[CRIU] [PATCHv2 2/3] restore: Fix deadlock when helper's child dies
Kirill Tkhai
ktkhai at virtuozzo.com
Wed Jul 19 14:55:07 MSK 2017
On 19.07.2017 14:31, Dmitry Safonov wrote:
> On 07/19/2017 01:10 PM, Kirill Tkhai wrote:
>> On 18.07.2017 23:05, Dmitry Safonov wrote:
>>> Since commit ced9c529f687 ("restore: fix race with helpers' kids dying
>>> too early"), we block SIGCHLD in helper tasks before CR_STATE_RESTORE.

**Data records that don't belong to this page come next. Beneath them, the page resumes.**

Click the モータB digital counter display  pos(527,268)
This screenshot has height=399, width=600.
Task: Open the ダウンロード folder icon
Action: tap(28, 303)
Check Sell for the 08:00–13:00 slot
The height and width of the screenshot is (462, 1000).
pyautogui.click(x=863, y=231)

>>> This way we avoided default criu sighandler as it doesn't expect that
>>> childs may die.
>>>
>>> This is very racy as we wait on futex for another stage to be started,
>>> but the next stage may start only when all the tasks complete previous
>>> stage. If some children of helper dies, the helper may already have
>>> blocked SIGCHLD and have started sleeping on the futex. Then the next
>>> stage never comes and no one reads a pending SIGCHLD for helper.
>>>
>>> A customer met this situation on the node, where the following
>>> (non-related) problem has occured:
>>> Unable to send a fin packet: libnet_write_raw_ipv6(): -1 bytes written (Network is unreachable)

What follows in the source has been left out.